Computers use finite precision arithmetic. Every number you see is an approximation.

Instead of relying on ==, use near():

near(sqrt(2) ^ 2,  2)
## [1] TRUE
near(1 / 49 * 49, 1)
## [1] TRUE

Logical (boolean) operators

Complete set of boolean operations. `x` is the left-hand circle, `y` is the right-hand circle, and the shaded region show which parts each operator selects.

Complete set of boolean operations. x is the left-hand circle, y is the right-hand circle, and the shaded region show which parts each operator selects.

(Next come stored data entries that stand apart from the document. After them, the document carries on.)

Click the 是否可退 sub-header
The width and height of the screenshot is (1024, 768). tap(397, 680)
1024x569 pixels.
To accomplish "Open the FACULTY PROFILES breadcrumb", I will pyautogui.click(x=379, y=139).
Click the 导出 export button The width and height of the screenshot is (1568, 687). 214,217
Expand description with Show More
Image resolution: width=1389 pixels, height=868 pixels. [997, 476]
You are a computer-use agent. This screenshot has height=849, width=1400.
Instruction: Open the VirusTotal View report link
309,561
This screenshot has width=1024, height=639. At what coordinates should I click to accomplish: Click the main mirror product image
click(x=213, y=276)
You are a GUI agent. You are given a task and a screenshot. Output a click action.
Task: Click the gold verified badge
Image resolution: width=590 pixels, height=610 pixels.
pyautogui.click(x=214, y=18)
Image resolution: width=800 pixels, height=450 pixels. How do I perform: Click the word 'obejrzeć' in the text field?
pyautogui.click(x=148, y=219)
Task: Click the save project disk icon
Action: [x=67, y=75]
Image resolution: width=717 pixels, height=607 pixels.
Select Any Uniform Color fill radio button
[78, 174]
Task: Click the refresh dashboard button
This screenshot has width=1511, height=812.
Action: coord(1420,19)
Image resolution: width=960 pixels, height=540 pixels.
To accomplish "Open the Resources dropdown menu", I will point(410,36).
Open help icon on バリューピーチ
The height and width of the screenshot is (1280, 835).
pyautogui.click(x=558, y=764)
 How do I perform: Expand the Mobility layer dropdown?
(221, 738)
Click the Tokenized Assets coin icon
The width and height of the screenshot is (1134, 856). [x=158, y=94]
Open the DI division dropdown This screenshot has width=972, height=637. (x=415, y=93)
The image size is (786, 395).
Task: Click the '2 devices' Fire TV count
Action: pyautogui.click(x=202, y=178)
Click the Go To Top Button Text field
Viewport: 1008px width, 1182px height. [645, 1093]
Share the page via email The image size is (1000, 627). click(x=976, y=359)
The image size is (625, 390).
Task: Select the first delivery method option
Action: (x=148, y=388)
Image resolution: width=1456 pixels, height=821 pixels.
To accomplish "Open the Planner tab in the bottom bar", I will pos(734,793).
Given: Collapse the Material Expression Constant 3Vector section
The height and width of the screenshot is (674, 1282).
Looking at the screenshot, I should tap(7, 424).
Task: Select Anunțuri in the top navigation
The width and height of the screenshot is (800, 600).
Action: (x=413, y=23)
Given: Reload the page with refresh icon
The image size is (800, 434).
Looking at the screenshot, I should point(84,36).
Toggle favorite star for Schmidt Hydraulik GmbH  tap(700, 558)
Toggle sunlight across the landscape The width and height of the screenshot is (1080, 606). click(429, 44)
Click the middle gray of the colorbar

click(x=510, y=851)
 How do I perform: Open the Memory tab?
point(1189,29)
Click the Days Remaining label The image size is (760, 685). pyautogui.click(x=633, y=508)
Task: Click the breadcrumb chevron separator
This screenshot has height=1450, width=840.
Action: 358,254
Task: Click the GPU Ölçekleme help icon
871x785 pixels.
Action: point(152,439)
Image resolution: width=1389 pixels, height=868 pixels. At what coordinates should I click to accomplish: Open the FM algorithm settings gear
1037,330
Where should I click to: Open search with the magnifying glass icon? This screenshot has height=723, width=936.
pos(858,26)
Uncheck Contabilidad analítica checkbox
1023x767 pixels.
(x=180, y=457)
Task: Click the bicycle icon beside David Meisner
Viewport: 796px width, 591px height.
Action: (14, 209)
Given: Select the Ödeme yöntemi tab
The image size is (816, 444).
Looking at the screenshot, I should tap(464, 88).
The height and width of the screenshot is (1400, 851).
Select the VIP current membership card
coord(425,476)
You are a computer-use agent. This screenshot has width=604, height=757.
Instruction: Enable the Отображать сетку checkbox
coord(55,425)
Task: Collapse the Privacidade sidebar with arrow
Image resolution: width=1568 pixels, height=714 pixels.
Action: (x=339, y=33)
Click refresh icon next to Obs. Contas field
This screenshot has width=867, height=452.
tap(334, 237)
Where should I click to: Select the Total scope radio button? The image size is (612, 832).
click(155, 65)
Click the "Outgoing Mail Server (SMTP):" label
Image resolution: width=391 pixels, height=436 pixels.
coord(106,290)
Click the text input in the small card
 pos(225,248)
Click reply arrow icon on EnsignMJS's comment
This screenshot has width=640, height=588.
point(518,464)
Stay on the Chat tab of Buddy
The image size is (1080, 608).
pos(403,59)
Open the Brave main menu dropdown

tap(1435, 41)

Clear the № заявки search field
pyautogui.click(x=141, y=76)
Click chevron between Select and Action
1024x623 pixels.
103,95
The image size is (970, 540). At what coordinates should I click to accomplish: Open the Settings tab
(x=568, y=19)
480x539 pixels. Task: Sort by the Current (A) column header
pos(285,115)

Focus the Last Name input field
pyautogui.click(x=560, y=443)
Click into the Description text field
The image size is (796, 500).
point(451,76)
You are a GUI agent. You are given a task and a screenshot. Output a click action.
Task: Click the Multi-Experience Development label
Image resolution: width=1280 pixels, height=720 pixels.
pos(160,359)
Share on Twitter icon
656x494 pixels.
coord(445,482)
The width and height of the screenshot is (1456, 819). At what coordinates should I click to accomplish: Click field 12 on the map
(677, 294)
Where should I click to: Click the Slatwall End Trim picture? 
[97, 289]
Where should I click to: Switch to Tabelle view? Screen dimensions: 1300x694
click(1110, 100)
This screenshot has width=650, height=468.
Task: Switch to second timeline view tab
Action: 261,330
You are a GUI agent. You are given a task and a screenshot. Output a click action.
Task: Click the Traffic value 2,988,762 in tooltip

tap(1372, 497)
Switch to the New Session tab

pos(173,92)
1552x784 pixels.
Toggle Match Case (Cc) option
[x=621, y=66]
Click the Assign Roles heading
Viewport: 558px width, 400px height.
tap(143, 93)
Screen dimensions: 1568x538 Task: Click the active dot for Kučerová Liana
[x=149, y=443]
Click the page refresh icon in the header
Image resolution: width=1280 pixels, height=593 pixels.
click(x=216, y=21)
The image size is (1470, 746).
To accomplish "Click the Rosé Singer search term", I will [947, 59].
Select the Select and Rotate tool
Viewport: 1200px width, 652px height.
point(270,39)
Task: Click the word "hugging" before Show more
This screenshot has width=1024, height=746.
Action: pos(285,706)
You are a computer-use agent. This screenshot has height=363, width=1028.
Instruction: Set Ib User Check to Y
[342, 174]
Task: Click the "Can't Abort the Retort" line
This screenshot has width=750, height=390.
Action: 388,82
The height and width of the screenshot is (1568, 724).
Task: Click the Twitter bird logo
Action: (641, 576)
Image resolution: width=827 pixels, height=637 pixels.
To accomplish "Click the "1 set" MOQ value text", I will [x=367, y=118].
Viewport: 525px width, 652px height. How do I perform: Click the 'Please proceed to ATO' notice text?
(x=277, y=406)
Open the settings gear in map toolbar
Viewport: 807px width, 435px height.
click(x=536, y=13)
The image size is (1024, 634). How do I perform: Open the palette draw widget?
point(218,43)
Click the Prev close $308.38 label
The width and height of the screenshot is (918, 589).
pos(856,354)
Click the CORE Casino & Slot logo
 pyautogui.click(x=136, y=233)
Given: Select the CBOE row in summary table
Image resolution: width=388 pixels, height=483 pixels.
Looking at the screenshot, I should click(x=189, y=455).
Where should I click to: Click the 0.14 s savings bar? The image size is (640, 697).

  • Flights in Nov or Dec:
    flightsNovDec <- filter(flights, month == 11 | month == 12)
    head(flightsNovDec)
  • More complex logical expressions:
    filter(flights, !(arr_delay > 120 | dep_delay > 120))
    filter(flights, arr_delay <= 120, dep_delay <= 120)

Whenever you start using complicated, multipart expressions in filter(), consider making them explicit variables instead. That makes it much easier to check your work.

Caution As well as & and |, R also has && and ||. Don’t use them here!

Missing values

  • NA (not available) represents an unknown value so missing values are “contagious”: almost any operation involving an unknown value will also be unknowns:
NA > 5
## [1] NA
10 == NA
## [1] NA
NA + 10
## [1] NA
NA / 2
## [1] NA

NA == NA???

NA == NA
## [1] NA

It’s easiest to understand why this is true with a bit more context:

# Let x be Mary's age. We don't know how old she is.
x <- NA

# Let y be John's age. We don't know how old he is.
y <- NA

# Are John and Mary the same age?
x == y
## [1] NA
# We don't know!

If you want to determine if a value is missing, use is.na():

is.na(x)
## [1] TRUE

filter() only includes rows where the condition is TRUE; it excludes both FALSE and NA values.

df <- tibble(x = c(1, NA, 3))  # tibble is a data frame
filter(df, x > 1)
filter(df, is.na(x) | x > 1)

Arrange rows with arrange()

arrange() changes the order of rows. It takes a data frame and a set of column names (or more complicated expressions) to order by.

  • Sort in ascending order:
    tmp <- arrange(flights, year, month, day)
    head(tmp)

  • Sort in descending order:
    tmp <- arrange(flights, desc(arr_delay))
    head(tmp)

  • Missing values are always sorted at the end:
    df <- tibble(x = c(5, 2, NA))
    arrange(df, x)
    arrange(df, desc(x))

Select columns with select()

It’s not uncommon to get datasets with hundreds or even thousands of variables. In this case, the first challenge is often narrowing in on the variables you’re actually interested in.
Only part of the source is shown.